The Washington Examiner reports that "background checks done for security, concealed carry permits, and gun sales" soared over the summer, making August the best month for gun sales since the National Shooting Sports Foundation began keeping track of how many individuals apply for a federal background check — and thus try to purchase a firearm — per month.
The NSSF does caution that it's likely not every background check resulted in a gun sale; the background check system exists for a reason, and it does turn down some potential buyers. Individuals interested in purchasing a firearm can also complete a background check but may not ultimately buy a weapon.
"NSSF said that the FBI told it that the overall NICS number for August was 2,341,363," according to the Examiner. "That is 310,702 higher than July and 268,067 higher than August 2018. The FBI hasn’t posted the number yet on its NICS page."
The surge, WashEx says, comes on the heels of increased pressure from Congress to stiffen the country's gun laws. Democratic Congressional leaders Rep. Nancy Pelosi (D-CA) and Sen. Chuck Schumer (D-NY) announced last week that they plan on introducing a bill in both Houses to expand federal background checks and create a universal gun registry system that would keep track of Americans owning and purchasing firearms.
Democrats vying for the 2020 presidential nomination have gone even further, proposing everything from a ban on so-called "assault rifles" (it's not immediately clear what that would include), and "military-style" guns (also not specific), universal gun registries, registries for Americans treated for mental illness, and even gun "buyback" programs that reward gun owners who turn in their weapons, ostensibly ahead of a nationwide confiscation.
Republicans, of course, aren't immune from the temptation to broaden gun regulations, particularly in the wake of a spate of mass shootings that took place over the summer. Even the White House, which has regularly demurred on the top of gun control, briefly considered a "red flag" system that would empower law enforcement to investigate individuals who they deem unfit to own a firearm, and would allow family members of a gun owner to petition for a temporary removal of that person's firearms pending an assessment.
Some states where hunting and gun ownership is popular saw huge spikes. Alabama, where gun ownership is common, and Minnesota, where hunting is a state pastime, both saw increases over 50% as Democrats ramped up their anti-gun rhetoric.

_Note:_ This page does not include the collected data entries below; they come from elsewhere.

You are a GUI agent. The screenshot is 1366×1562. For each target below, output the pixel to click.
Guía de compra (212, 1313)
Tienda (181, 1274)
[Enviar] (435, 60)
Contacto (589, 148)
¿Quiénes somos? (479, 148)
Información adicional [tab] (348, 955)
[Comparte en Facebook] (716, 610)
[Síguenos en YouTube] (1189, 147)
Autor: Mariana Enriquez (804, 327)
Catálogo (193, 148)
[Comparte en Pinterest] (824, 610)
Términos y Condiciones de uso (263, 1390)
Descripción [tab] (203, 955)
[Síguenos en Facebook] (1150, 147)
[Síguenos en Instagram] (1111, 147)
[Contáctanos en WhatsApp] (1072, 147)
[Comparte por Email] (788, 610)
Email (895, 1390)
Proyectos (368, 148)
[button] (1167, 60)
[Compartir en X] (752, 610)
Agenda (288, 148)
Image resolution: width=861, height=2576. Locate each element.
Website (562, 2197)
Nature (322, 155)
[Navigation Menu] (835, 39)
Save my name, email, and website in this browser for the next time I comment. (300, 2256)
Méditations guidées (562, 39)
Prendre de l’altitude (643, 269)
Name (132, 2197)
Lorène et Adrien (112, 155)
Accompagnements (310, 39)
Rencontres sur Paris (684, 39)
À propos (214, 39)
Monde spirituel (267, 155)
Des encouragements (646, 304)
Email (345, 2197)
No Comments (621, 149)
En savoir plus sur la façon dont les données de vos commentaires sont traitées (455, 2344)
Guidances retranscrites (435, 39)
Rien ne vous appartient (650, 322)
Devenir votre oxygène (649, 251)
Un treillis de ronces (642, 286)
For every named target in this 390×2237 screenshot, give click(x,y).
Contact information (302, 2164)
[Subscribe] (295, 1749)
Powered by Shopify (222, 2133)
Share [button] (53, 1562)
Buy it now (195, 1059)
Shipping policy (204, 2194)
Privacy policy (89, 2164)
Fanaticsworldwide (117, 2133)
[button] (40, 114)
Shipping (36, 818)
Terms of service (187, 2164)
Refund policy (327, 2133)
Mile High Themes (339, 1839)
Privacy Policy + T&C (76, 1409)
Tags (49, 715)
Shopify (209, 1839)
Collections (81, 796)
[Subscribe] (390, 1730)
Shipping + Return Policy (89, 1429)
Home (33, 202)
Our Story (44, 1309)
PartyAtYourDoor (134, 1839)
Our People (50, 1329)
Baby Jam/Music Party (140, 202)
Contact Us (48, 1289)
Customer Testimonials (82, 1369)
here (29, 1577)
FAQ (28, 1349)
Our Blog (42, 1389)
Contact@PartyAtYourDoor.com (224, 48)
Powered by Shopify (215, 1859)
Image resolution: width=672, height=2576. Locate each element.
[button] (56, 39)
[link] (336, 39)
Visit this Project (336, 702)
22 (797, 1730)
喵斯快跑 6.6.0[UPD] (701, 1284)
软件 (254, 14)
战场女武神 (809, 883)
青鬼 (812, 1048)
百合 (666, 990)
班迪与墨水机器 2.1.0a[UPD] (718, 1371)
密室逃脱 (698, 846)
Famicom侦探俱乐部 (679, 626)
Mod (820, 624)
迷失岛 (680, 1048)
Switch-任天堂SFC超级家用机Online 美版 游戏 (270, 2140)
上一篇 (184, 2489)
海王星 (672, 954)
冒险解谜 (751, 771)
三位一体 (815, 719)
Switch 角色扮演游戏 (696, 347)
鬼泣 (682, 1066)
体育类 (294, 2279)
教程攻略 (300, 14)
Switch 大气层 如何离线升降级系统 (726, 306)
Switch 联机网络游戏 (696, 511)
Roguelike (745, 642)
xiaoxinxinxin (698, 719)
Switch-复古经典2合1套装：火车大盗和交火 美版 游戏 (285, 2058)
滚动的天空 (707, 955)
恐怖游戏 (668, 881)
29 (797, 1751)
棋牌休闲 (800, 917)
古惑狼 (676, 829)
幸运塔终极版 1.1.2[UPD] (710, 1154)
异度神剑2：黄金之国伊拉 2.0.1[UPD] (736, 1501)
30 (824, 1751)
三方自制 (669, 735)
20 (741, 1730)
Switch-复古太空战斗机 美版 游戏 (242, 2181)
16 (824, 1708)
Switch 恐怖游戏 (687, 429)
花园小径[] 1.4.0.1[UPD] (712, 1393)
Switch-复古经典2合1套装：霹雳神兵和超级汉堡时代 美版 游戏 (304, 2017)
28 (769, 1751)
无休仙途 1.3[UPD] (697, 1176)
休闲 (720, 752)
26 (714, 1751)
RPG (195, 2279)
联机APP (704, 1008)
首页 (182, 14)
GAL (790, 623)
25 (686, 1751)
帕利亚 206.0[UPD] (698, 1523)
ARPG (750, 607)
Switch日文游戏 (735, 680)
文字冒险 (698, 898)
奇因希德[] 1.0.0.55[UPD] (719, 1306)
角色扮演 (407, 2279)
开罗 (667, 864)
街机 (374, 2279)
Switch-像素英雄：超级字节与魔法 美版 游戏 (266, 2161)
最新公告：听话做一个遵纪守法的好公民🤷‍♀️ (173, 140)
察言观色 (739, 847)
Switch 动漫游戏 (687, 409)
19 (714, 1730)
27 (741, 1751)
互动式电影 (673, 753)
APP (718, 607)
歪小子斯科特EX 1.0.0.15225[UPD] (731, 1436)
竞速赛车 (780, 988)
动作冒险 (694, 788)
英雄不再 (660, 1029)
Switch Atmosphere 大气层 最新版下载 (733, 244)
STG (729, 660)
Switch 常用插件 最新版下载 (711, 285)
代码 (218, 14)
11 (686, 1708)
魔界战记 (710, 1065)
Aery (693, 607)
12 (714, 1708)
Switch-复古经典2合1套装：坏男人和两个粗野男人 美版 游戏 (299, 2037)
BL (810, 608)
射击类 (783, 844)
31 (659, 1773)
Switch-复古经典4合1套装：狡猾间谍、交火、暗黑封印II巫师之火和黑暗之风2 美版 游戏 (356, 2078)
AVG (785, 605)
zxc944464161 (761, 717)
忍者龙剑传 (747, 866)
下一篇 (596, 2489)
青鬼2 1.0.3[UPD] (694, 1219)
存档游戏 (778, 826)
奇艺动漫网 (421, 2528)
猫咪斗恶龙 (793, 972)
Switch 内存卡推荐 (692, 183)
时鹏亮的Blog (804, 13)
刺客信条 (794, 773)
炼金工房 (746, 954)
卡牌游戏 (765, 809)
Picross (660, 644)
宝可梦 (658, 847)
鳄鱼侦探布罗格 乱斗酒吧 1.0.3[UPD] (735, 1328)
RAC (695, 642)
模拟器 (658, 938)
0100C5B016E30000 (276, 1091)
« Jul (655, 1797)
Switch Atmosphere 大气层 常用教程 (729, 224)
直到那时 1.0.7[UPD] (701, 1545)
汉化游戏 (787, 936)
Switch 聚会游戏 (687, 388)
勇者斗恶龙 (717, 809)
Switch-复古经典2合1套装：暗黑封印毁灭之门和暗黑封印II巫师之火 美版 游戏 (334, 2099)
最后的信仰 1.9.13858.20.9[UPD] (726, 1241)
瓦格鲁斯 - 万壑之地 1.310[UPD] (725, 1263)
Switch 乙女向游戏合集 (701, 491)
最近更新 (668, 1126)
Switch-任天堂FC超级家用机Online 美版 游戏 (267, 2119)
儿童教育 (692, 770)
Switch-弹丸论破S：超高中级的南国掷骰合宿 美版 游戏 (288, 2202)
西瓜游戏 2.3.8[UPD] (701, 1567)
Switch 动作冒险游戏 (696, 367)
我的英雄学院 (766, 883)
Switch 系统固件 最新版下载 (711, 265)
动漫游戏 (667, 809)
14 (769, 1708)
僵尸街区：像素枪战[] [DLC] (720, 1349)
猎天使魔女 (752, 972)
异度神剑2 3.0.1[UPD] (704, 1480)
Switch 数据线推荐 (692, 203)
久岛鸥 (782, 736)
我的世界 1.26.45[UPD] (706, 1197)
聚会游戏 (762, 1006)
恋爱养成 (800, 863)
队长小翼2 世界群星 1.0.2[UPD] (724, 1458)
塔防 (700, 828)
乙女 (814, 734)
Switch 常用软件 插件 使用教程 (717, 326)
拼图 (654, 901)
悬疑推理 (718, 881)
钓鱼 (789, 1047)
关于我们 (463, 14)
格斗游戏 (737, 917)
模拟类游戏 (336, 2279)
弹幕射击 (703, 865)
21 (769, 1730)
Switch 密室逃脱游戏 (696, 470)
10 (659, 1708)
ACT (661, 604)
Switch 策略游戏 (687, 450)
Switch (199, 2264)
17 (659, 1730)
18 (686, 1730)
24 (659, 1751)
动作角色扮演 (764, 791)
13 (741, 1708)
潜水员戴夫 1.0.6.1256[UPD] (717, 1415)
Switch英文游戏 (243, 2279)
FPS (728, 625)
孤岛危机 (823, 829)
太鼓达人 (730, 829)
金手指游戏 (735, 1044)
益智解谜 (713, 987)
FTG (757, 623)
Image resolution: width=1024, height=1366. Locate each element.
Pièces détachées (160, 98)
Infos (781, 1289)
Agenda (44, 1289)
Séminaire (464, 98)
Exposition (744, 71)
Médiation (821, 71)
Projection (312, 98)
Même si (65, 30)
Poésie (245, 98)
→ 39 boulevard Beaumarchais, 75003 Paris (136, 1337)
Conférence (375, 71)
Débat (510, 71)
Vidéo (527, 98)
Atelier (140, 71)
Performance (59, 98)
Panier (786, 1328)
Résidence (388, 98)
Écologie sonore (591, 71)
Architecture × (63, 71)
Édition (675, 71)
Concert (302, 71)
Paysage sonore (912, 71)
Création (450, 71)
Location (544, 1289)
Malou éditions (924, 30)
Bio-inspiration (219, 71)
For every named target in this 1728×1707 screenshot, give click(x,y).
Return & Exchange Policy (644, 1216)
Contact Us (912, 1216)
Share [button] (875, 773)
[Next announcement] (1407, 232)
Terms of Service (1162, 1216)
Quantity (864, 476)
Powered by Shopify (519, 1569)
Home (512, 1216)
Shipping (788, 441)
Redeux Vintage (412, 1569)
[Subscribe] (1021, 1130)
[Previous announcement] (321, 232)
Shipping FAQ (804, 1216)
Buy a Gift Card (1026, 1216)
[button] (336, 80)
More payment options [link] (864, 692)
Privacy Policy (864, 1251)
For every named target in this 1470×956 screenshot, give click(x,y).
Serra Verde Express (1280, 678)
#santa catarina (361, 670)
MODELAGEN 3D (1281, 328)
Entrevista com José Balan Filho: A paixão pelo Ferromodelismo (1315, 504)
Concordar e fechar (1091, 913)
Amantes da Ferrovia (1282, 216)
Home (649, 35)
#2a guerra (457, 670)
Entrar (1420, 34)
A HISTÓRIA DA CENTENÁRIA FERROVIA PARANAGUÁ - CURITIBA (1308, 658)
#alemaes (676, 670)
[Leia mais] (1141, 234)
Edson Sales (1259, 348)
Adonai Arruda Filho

A similar surge happened, according to NSSF, back in 2016, just before the presidential election. Fearing that a Hillary Clinton victory might mean more stringent gun control measures, Americans purchased firearms at a record pace. Weapons sales dropped off when President Donald Trump took office in January.
But with uncertainty about who will control the White House after 2020, Americans are clearly hedging their bets. NSSF reports that first-time gun buyers are among those who made the August surge happen.